I’ve been thinking alot about User Experience lately. Okay, I’ll admit it, I think about it constantly You could say I have UX OCD, thank god it’s balanced by my ADD!
I see a great deal of fantastic UX design (CNN), sometimes side by side with very bad UX (Facebook). User Experience, even just the User Interface portion of it is not relegated to the Web though. The greatest form of User Experience ever is the sandwich. Think about it: it requires no special tools and can have completely customized content. A sandwich can be flat, rolled, cold, warm and can include a variety of brands from private to Oscar Meyer before engaging with your mouth. Is this taking UX to a too simplified place? Not at all, anymore than discussing the genius behind Modernista’s non-website. For those of you not familiar with it, Modernista’s non-website is merely a layer of navigation over Google results for their name. Technically it’s genius, but more importantly it uses this abstract of a website as a way to qualify clients. If their non-site is too weird for a potential client then its obvious that that client isn’t potential.
Don’t think for a second that User Experience is relegated to web designers. I mentioned the sandwich to give you a point of reference for how broad a reach UX has. Let me give you a recent personal example. As recently as 10 minutes ago and as personal as my breakfast. I’m talking about butter. Stop & Shop butter.
Believe it or not there is a glaring User Experience mistake here. Do you see it? It may not effect everyone but it does effect anyone with both salted and unsalted butter in their refrigerator. Imagine that you’ve just reached into the fridge to pull out butter to put on your corn or bread. Now imagine that you quickly glanced at the box and decided “I need the red butter, that’s the yummy, salty one” because the salted butter box is red. Now imagine how it will taste when you grab the red stick instead and read no further. You’ve just slathered your breakfast toast with unsalted butter. Have you ever tasted unsalted butter? It is NOT yummy.

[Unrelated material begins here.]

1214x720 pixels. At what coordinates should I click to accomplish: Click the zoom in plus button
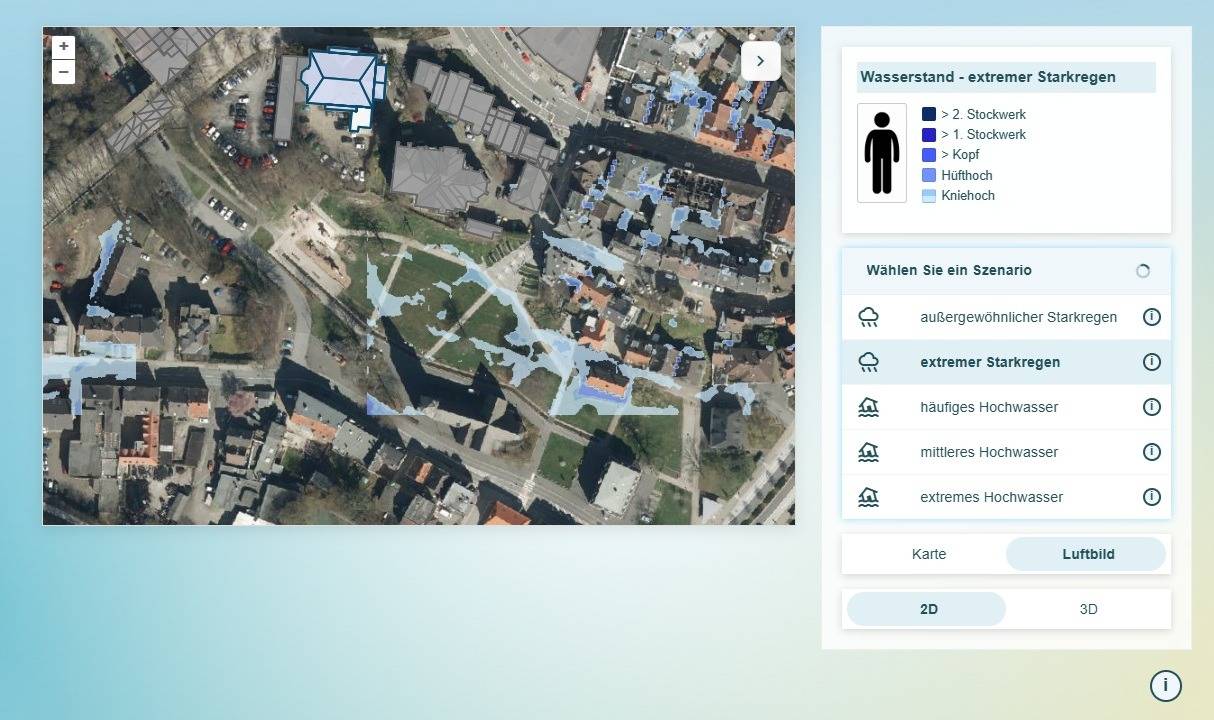63,47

Of course each stick has the type on it, but half way through a stick the wrapper is crumpled and yucky, barely legible. Why a designer chose to make the unsalted butter box blue but the stick wrapping red, and vice versa is beyond me. However, it is a good example of User Interface design that most of us can relate to. User Interface, and User Experience is everywhere and we all have to deal with it. How many of us have poured orange juice into our cereal because we haven’t had our coffee or put our glasses on and the cartons look the same? How many of us have cars with cup holders that can’t hold our coffee mugs? How many of us have struggled to figure out how to activate the automatic faucet in a public bathroom?
The fact is that more of us are involved in User Experience than we realize. My wife is a kitchen designer. She is constantly solving User Experience and Interface issues. Customer service is another extension of User Experience. Other examples with which you may be involved?

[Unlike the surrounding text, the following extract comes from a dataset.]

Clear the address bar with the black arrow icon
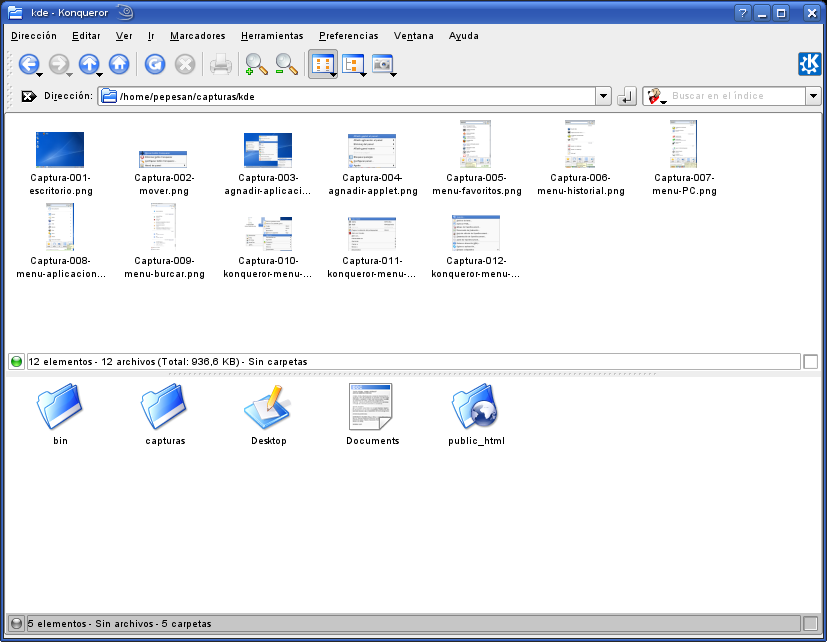 [29, 96]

Answering the phones at your office
Public bathroom cleaning
Slicing salami at a deli
Deciding if the IN door on your store swings in or out
Picking the music that will play in your changing rooms
The signature at the bottom of your email
Choosing when to do road work
Putting your name on your mailbox
Spraying graffiti on a wall
Making sure there are pricing labels on your products
Choosing which mobile platform to develop for
Cleaning the lines for your draft beer kegs
Throwing away your old company collateral
Any others you can think of?
User Experience can be complicated but it can be as simple as paying attention to and being thoughtful about some of the the things I’ve listed above.